"""
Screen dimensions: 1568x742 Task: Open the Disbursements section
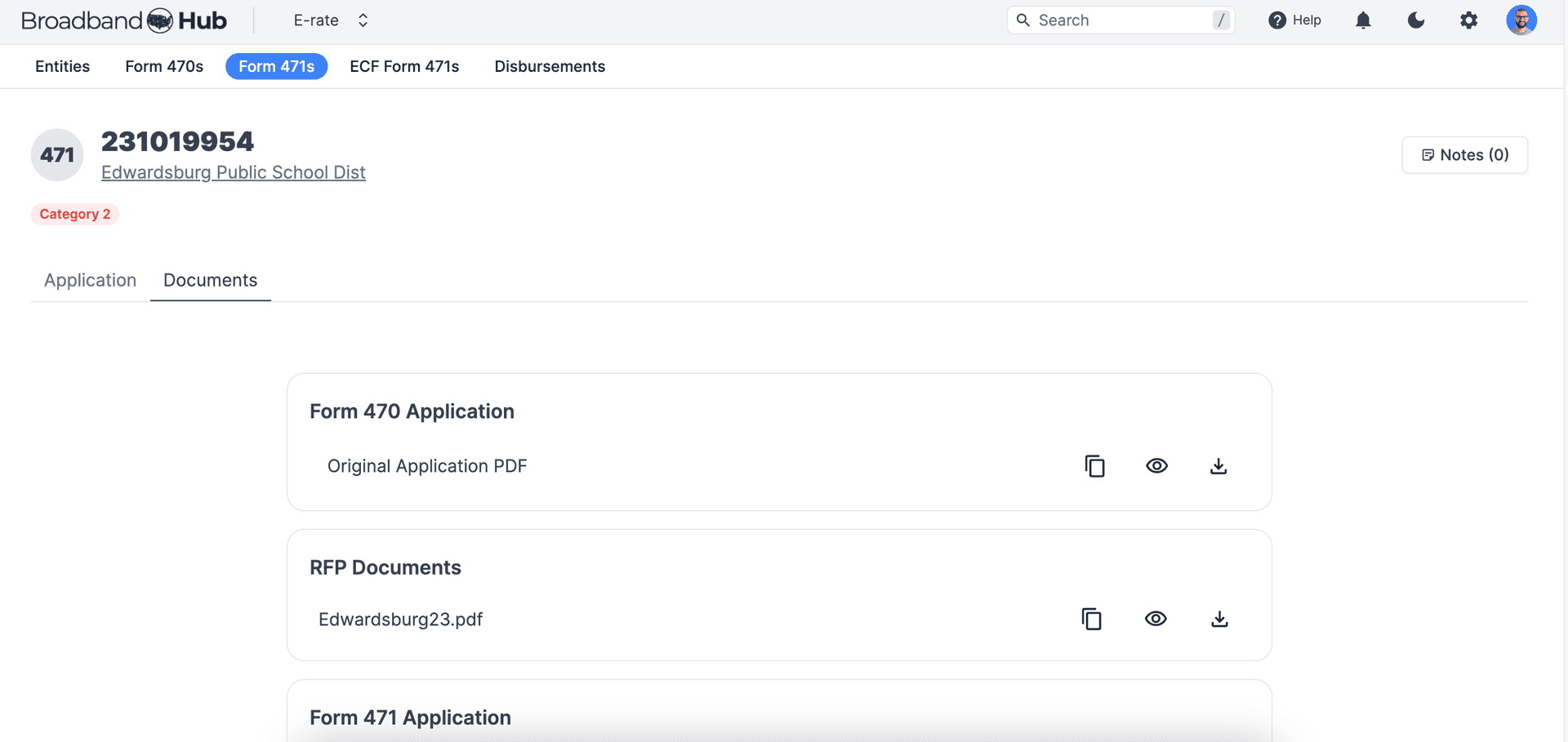click(x=549, y=66)
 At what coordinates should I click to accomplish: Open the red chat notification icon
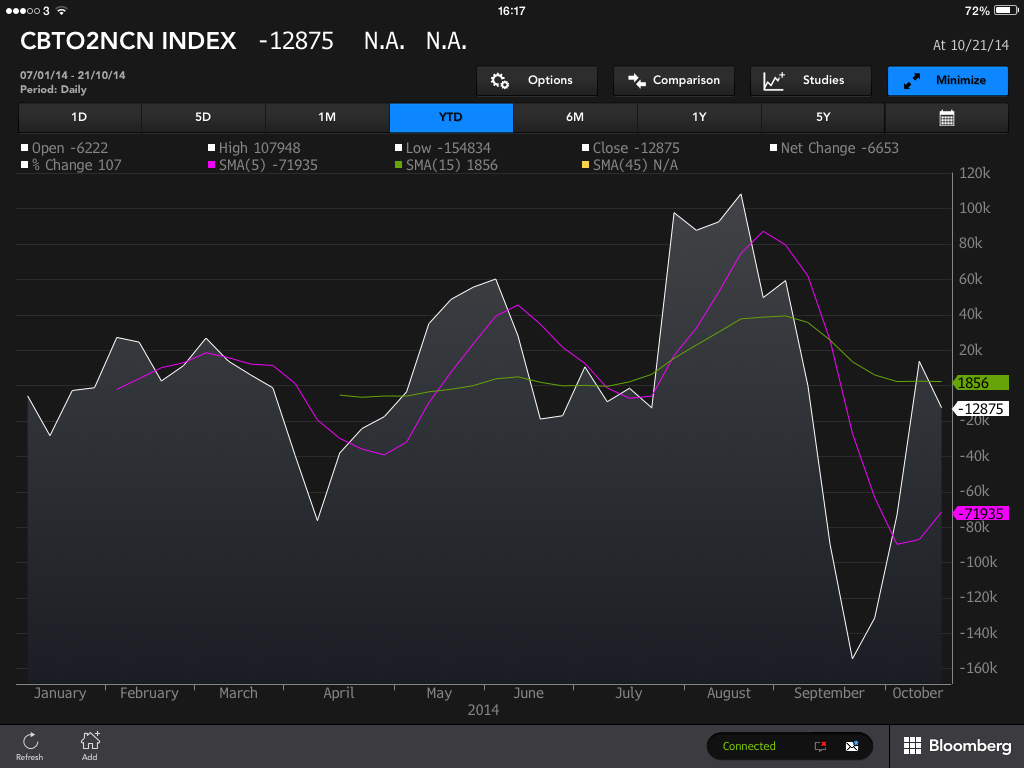[x=820, y=746]

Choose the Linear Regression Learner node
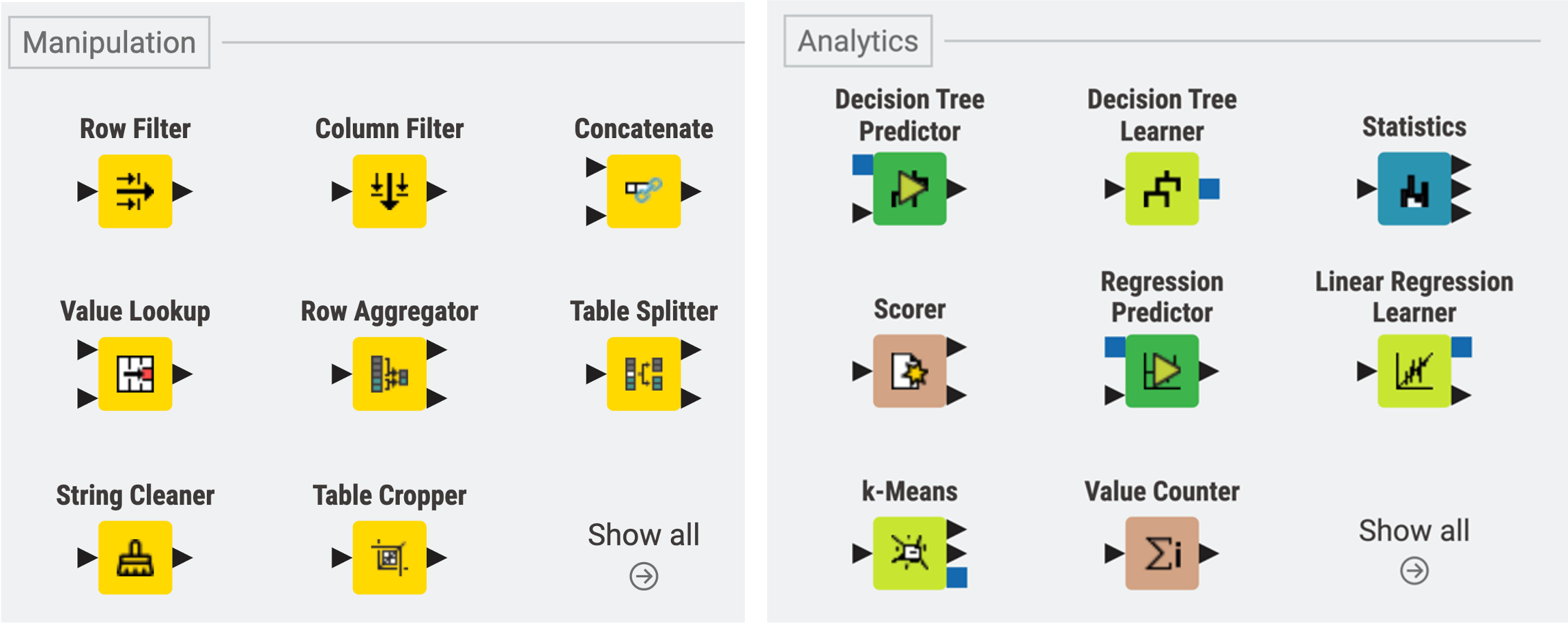[x=1414, y=371]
"""
GOAL: Update the records by changing "Open" to "Select" wherever it occurs, keeping everything else the same. Leave the pictures out of your answer.

REPLY TO THE TASK:
Screen dimensions: 1568x742 Task: Select the Disbursements section
click(x=549, y=66)
 At what coordinates should I click to accomplish: Select the red chat notification icon
[x=820, y=746]

Choose the Linear Regression Learner node
[x=1414, y=371]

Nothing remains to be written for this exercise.